Automotive Engineering is increasingly global in its outlook and multidisciplinary in its operation, for example approximately 30% of the value of a modern car lies in its electronic systems. The automotive industries are central to the manufacturing sectors of many countries. This includes the UK where companies like Jaguar, Land Rover, Nissan and Toyota continue to fly the flag of automotive innovation and quality production. Furthermore, these brands are supported by a huge network of manufacturers who constitute an elaborate and wide-ranging set of suppliers to the industry both in the UK and internationally.

With skills ranging from mechanical design, electronic systems, manufacturing techniques, management, ergonomics and human perception of things such as noise, vibration and performance, the well rounded automotive engineer will be equipped for a broad range of career options. Typical destinations range from research and development positions within industrial or academic establishments, to design and manufacturing posts in car companies or the supply industries.

The course at Warwick has been developed with a local consortium of leading companies and scholarships are available for suitable candidates.

Case study


Car buyers say silence isn't golden - Researchers help customers literally sound out quality cars

The technology improvements that are giving us ever quieter cars are not proving popular with many car drivers. Car manufacturers now want to restore to the inside of a car the sounds their customers want to hear while preserving the reduction in exterior noise. But what exactly do their customers want to hear? Researchers at the University of Warwick’s WMG are helping them answer that question.

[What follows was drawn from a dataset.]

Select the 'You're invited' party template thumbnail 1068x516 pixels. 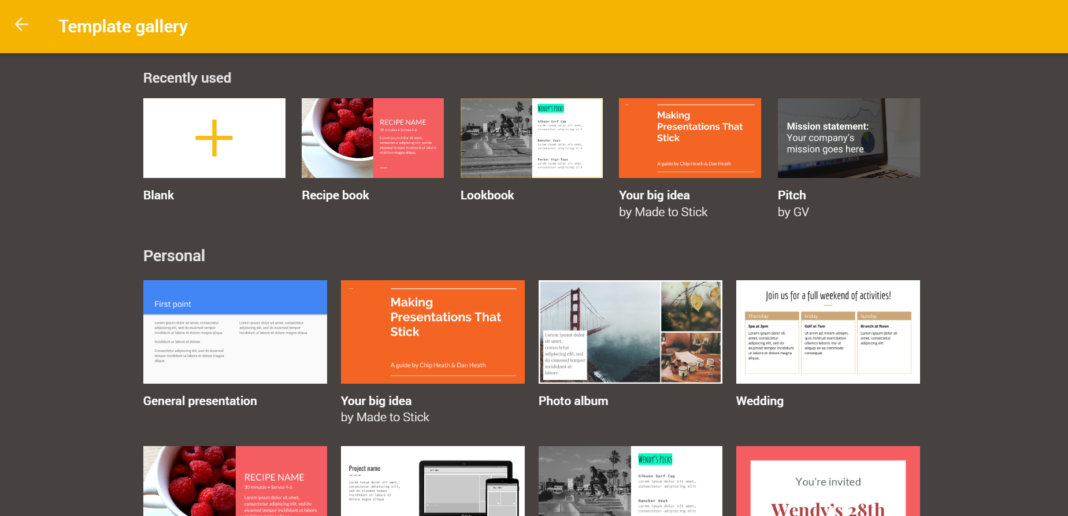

In partnership with Bedfordshire company Sound and Vibration Technology Ltd, researchers have been using a performance car simulator, built into a car frame, to gather information on what engine sounds are preferred by various different types of customers. Customers and car engineers can use the simulator to compare and contrast potential sounds from a range of different cars and make judgment about which sound they prefer.

The researchers, led at the University of Warwick by Principal Research Fellow Paul Jennings are working with a range of car companies. They are finding a wide variation in preferred sounds among drivers of different classes of car.

The research team are also considering the issue of how pedestrians will cope with ultra silent electric or fuel cell powered cars. Without any sound cues at all that these cars are approaching there are obvious dangers for pedestrians unless external sounds can be artificially added thus replicating what pedestrians normally expect to hear.